The potential of speech technology to improve educational outcomes has been a topic of great interest in recent years. For example, automatic speech recognition (ASR) systems could be employed to provide kindergarten-aged children with real-time feedback on their literacy and pronunciation as they practice reading aloud. Within these systems, speaker identification (SID) technology could additionally be used to identify the user’s speaker characteristics in order to ensure that they receive age, language, and dialect-appropriate feedback. While these technologies are more established for well-represented groups in STEM (ie. able-bodied, adult, first-language speakers of mainstream dialects), they give much worse performance for underrepresented groups (young children, speakers of non-mainstream dialects, people with speech-related disabilities, etc.). This work focuses on improving speech technology performance for children’s speech and African American English (AAE) dialect speech with the goal of creating more equitable outcomes in early education. The contributions of this work span three primary areas: 1) Dialect identification and density scoring, 2) data augmentation for speech recognition, and 3) Natural Language Processing for fair and inclusive automatic speech assessment.
First, we create a robust system for dialect identification of African American English for both children and adult's speech. This system aims to take an input utterance from a speaker of either African American English or Mainstream American English and determine which of the two dialects the utterance belongs. The system fuses features from paralinguistics, self-supervised learning representations, automatic speech recognition system outputs, prosodic contours, and other descriptors of the speech signal in order to learn a mapping from the input acoustic information to a dialect classification decision. We further explore this architecture in automatic dialect density estimation, a task we create and develop. In dialect density scoring, we train a system to automatically predict a speaker's frequency of usage of dialect-specific patterns. This information can then be passed to a speech recognition system for more dialect-informed processing.
Second, we develop a data augmentation algorithm to improve zero-shot and few-shot speech recognition of low-resource dialects. The algorithm, named LPCAugment, deconstructs an input speech signal into a source and filter representation using linear predictive coding (LPC) analysis. The poles of the filter representation can then be perturbed independently of the source representation in order to model formant shifts that may be seen across accents and dialects. We use this perturbation method to artificially generate speech samples with shifted formant locations to serve as additional training data for a speech recognition system. This speech recognition system is then evaluated on children's speech for child speakers of a Southern California dialect and child speakers of an Atlanta, Georgia, area dialect.

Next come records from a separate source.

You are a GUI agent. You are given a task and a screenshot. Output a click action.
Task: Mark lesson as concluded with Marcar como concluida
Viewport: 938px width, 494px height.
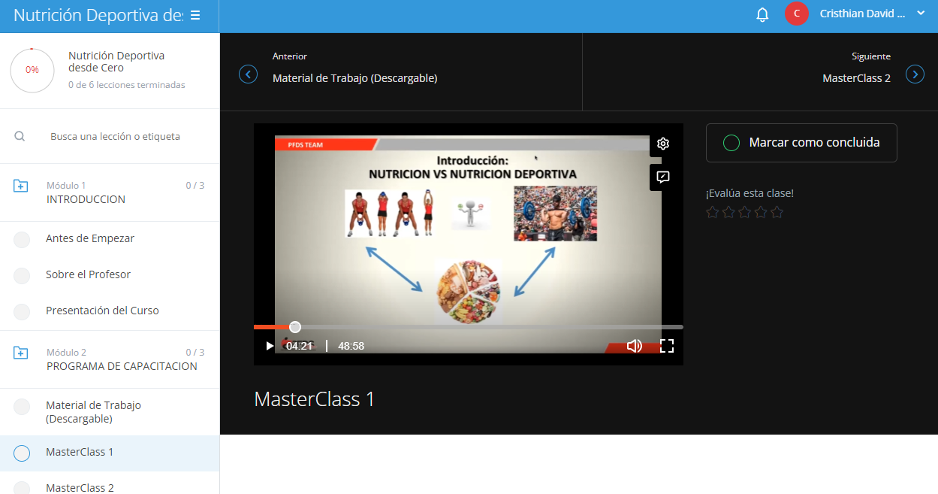(x=801, y=143)
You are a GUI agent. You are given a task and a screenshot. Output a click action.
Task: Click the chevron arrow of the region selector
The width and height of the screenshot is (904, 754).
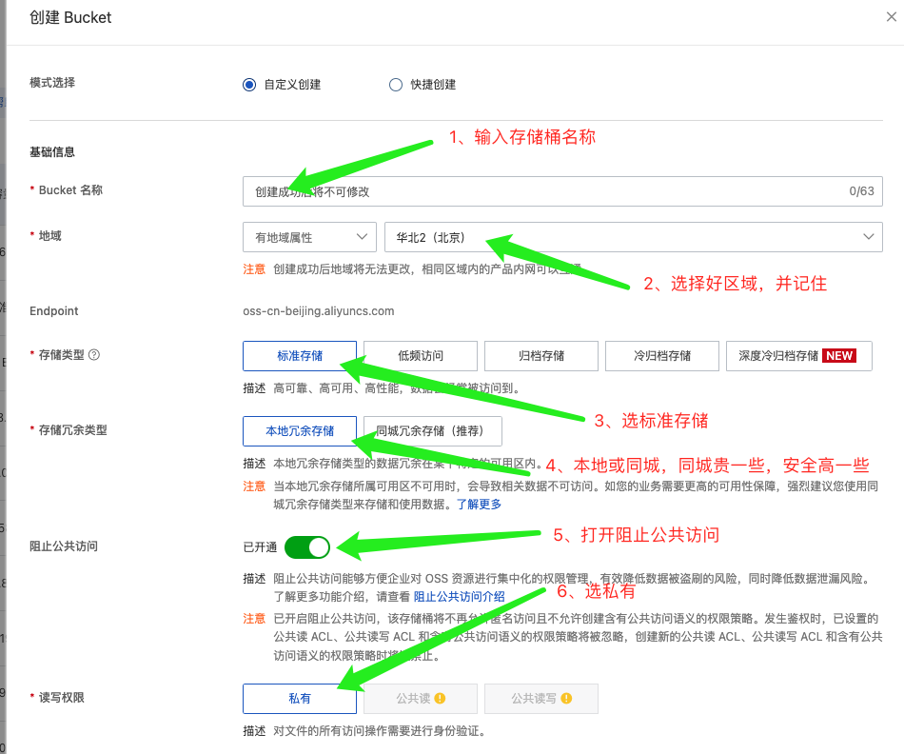868,237
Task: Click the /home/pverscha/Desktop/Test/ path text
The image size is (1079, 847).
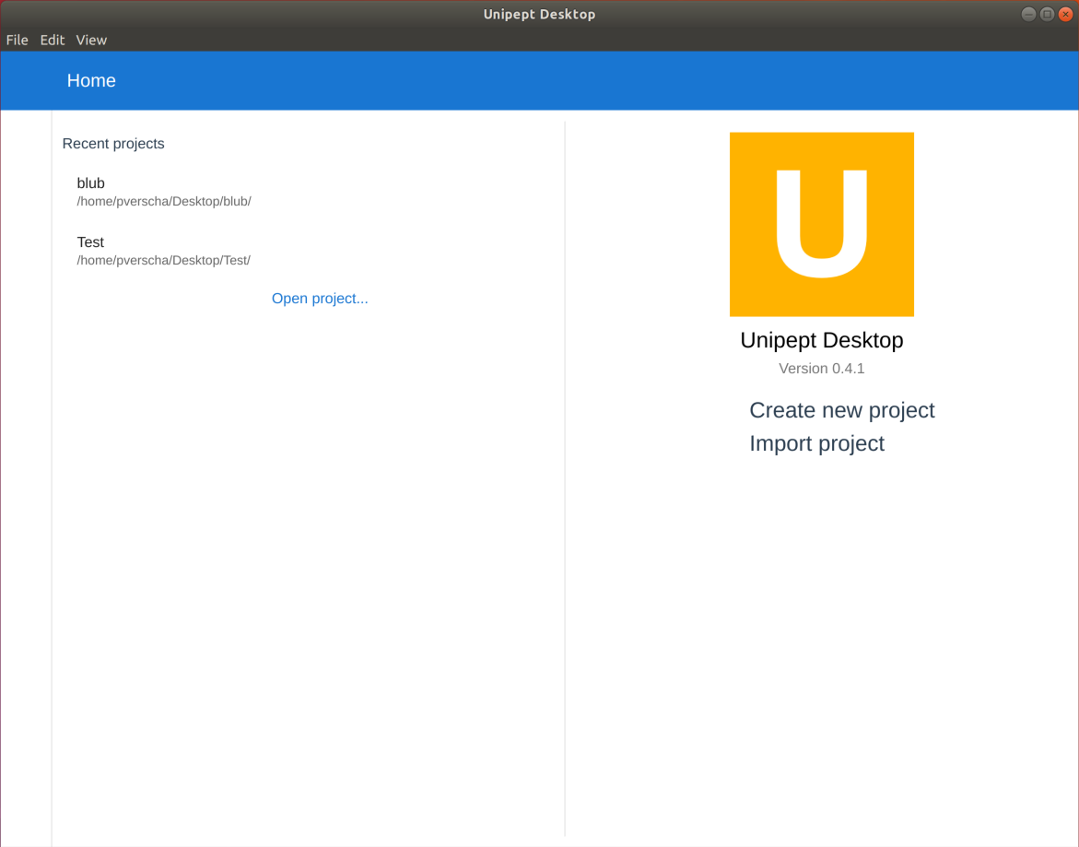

Third, we explore automatic analysis and scoring of speech recognition transcripts for educational assessments. Given information about a student's spoken dialect and automatically generated transcripts of their oral response to an assessment prompt, we train a system to automatically grade the quality of the response with respect to a pre-determined criterion. This system uses language modeling and spoken information retrieval to identify key features in the spoken response and holistically decide if the response aligns with the grading criteria. Combined, the steps in this work form a framework for inclusive spoken language understanding technology that can be used to perform provide students with dialect-appropriate language training or language assessment.